Langkah tersebut dilakukan untuk memastikan setiap program yang dijalankan organisasi perangkat daerah (OPD) benar-benar memberikan dampak terhadap peningkatan kesejahteraan masyarakat, bukan sekadar memenuhi target pelaksanaan kegiatan.
Kepala Bidang PMPAKESRA Bapperida Kota Bontang, Hasman, mengatakan evaluasi menjadi bagian penting dalam siklus pembangunan daerah.
Setiap enam bulan, Bapperida mengumpulkan seluruh perangkat daerah yang memiliki program penanggulangan kemiskinan untuk menyampaikan perkembangan pelaksanaan kegiatan.
Menurutnya, evaluasi bukan hanya melihat sejauh mana anggaran telah terserap, melainkan mengukur efektivitas intervensi yang dilakukan terhadap masyarakat sasaran.
“Yang kami lihat bukan hanya realisasi kegiatan, tetapi apakah intervensi yang dilakukan sudah memberikan hasil sesuai target yang telah direncanakan,” jelasnya, Rabu (22/7/2026).
Dalam proses evaluasi tersebut, setiap perangkat daerah diminta menyampaikan capaian indikator, hambatan pelaksanaan program, hingga langkah penyelesaian yang telah dilakukan.
Hasil pembahasan kemudian menjadi bahan bagi Bapperida dalam memberikan rekomendasi perbaikan.
Dirinya mengatakan evaluasi menjadi momentum untuk mengidentifikasi program-program yang masih memerlukan penyempurnaan.
Apabila terdapat intervensi yang belum optimal, maka strategi pelaksanaannya dapat diperbaiki agar hasil yang dicapai lebih maksimal pada periode berikutnya.

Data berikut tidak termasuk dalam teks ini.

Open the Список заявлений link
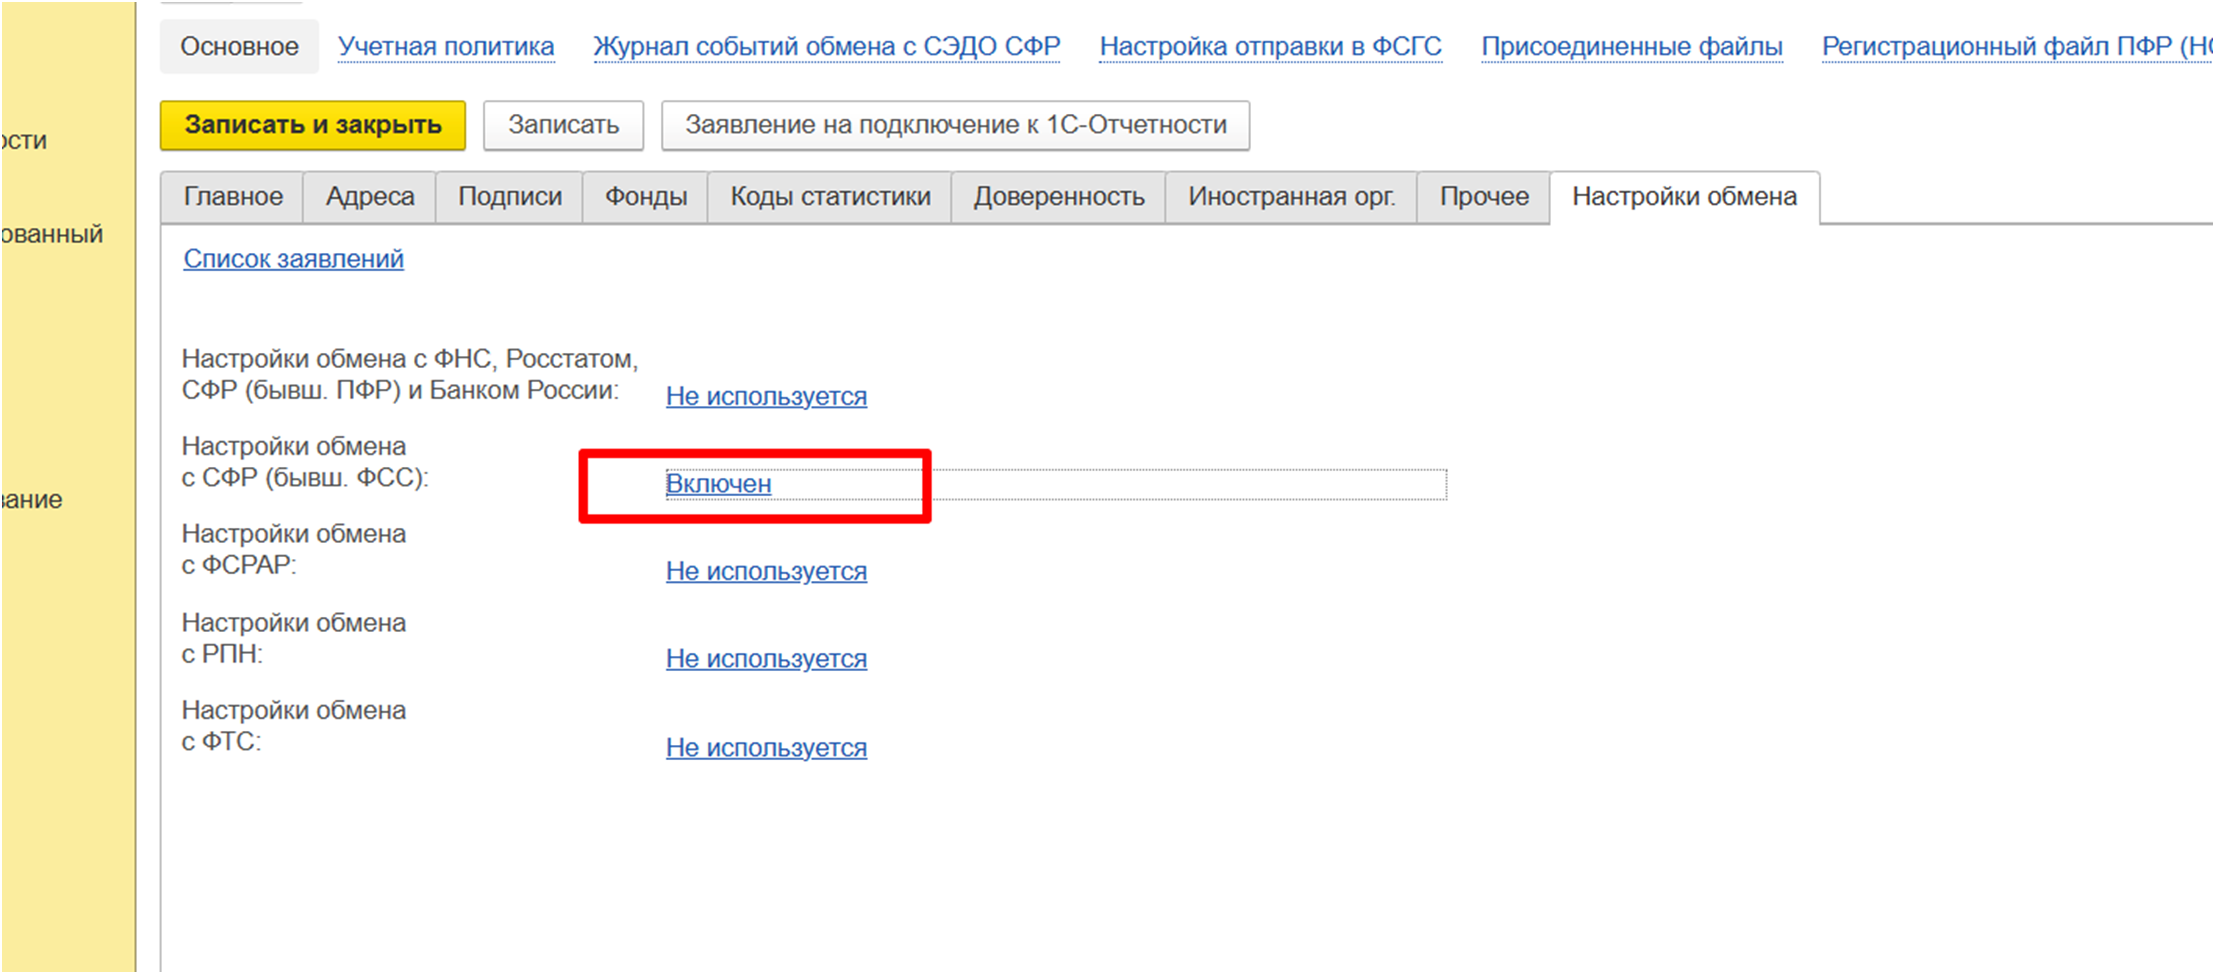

Ia menilai mekanisme evaluasi secara berkala membuat pemerintah daerah lebih cepat merespons berbagai tantangan di lapangan.
Dengan begitu, kebijakan yang disusun tidak hanya berdasarkan laporan administrasi, tetapi juga mempertimbangkan kondisi riil yang dihadapi masyarakat.
Seluruh hasil evaluasi tersebut selanjutnya menjadi salah satu bahan penting dalam penyusunan kebijakan pembangunan, baik melalui RKPD maupun dokumen perencanaan lainnya.
Cara ini dinilai mampu menjaga kesinambungan program sekaligus memastikan target pembangunan tetap berada pada jalur yang telah ditetapkan.
“Nah, kami sebagai pengendali perencanaan sehingga evaluasi menjadi instrumen utama untuk memastikan seluruh OPD bergerak sesuai sasaran pembangunan daerah,” terangnya.
Ia menegaskan bahwa Bapperida tidak melaksanakan program bantuan secara langsung maupun mengelola data penerima manfaat.
Peran tersebut berada pada OPD teknis, sedangkan Bapperida bertugas melakukan koordinasi, monitoring, evaluasi, dan asistensi.
Pendekatan tersebut dinilai memberikan hasil positif. Salah satunya tercermin dari angka kemiskinan Kota Bontang yang pada 2025 berhasil turun menjadi 3,21 persen atau sekitar 6.180 jiwa.
Lebih jauh, dirinya berharap budaya evaluasi terus diperkuat di seluruh perangkat daerah sehingga setiap kebijakan yang dilaksanakan benar-benar mampu menjawab kebutuhan masyarakat dan mempercepat upaya penanggulangan kemiskinan secara berkelanjutan.